When the political side really took off in 2013, Levine says, psychotherapy was sidelined. Questioning was frowned upon as gatekeeping. Therapy became an affirmative process that was all about identity as opposed to “lived experience”. And, crucially as Evelyn Ball puts it, “when therapy collapses into affirmation, suffering is ignored”. Affirmation silences curiosity about what suffering and dysregulation mean. You can’t ask “What is really going on here?” Affirmation just closes the door. It says: “Yes, this is who you are. Case closed.” It leaves the depths untouched. Affirmation neither challenges nor builds the strength, maturity, and resilience needed for real growth. It merely goes along with immediate desires. In the Beyond Trans support groups, with which Evelyn Ball and Brett Alderman work, those whodeeply regret their transition describe despair at the lack of care shown by mental health professionals who have been blind to their real traumatic experiences and who have failed “to bring curiosity and courage to the therapeutic relationship”.

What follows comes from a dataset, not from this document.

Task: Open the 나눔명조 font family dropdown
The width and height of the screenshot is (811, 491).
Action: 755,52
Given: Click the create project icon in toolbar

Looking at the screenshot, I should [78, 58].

Brett Alderman traces the current incarnation of politicised bad therapy back to the so-called “linguistic turn”. This philosophy of language gained new prominence in the late 60s and early 70s in the work of Derrida, Foucault and Richard Rorty and set the stage for Queer theory. Language, according to these theorists, is not used to represent, but to create reality. Everything, as exemplified in the trans discourse, becomes a language game. It’s “amazing to see how people get funnelled into certain ways of understanding their experience based on the language they use,” he says. 20 years ago, it might have been possible to talk about the actual experience of dysphoria. But now a young person may simply say, I am trans, a particular type of person and you have to chip away at a “thick layer of ideology” even to get close to what’s called “lived experience.”

Taken literally, Derrida’s notorious “there is nothing outside the text” negates the reality of embodied experience. Based on her more than 20 years of experience working as an educator with small children (who haven’t read Derrida!), Evelyn Ball observes that many sensory and embodying moments have indeed been removed from childhood experience. It is painfully tragic that children so often now go from sitting in a car, to sitting in classrooms, to sitting on their beds with their devices.

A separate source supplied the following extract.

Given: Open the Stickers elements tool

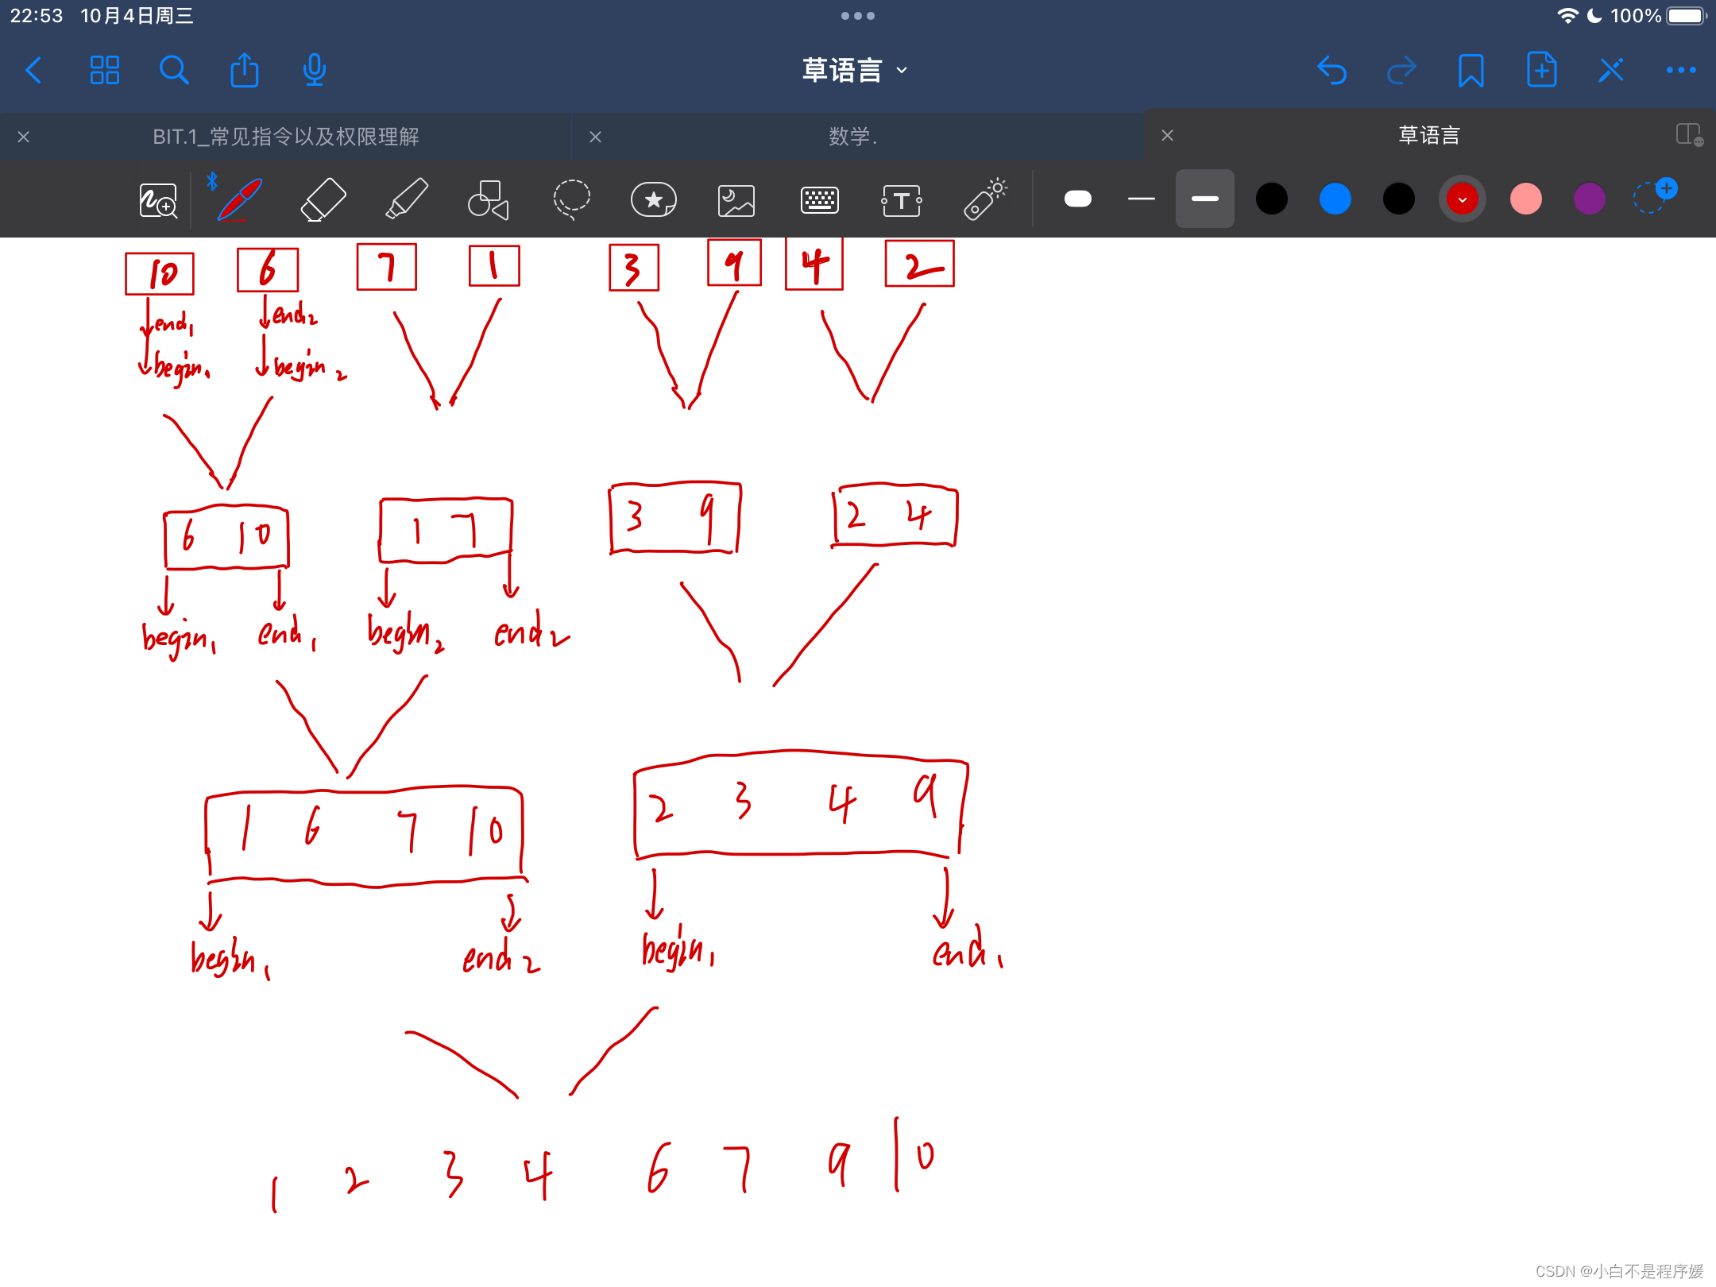Looking at the screenshot, I should point(653,199).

If all is words, and you don’t believe anything is essentially real, it becomes impossible to ask: “What is going on here?” But it becomes very easy to deploy euphemisms that fail to say what is actually happening. Top surgery is one such euphemism that is wielded to avoid the brutal emotional experience of a mastectomy.

Gender medicine and its auxiliary mental health services in their current social justice manifestation are driven by ideology, not by science. The American Psychological Association (APA), Stephen Levine explains, has committed to a treatment approach that is not based on science, that depends on euphemisms and promises that there are no inherent limitations, no maladaptive consequences, no harm to be considered when affirming a trans identity: “I scratched my head. I had spent years caring for people who had clear limitations in the quality of their lives.”

The scientific mindset, according to Steven Pinker, is the search for explanations that “give us the deepest, richest, best-informed understanding of the human condition”. In contrast to this, the affirmative belief in the gendered soul resembles those discredited doctrines “masquerading as scientific truths” that Anthony Clare points out psychiatry has recurrently succumbed to and that each in their time commanded immense intellectual status: astrology, phrenology, mesmerism, galvanism, hydrotherapy.

WPATH have influenced the APA and others to see the trans issue as one of language and identity. For the members of the panel in this fascinating discussion, on the contrary, there are no magic words. Gender-questioning young people deserve curious and challenging explorative therapy.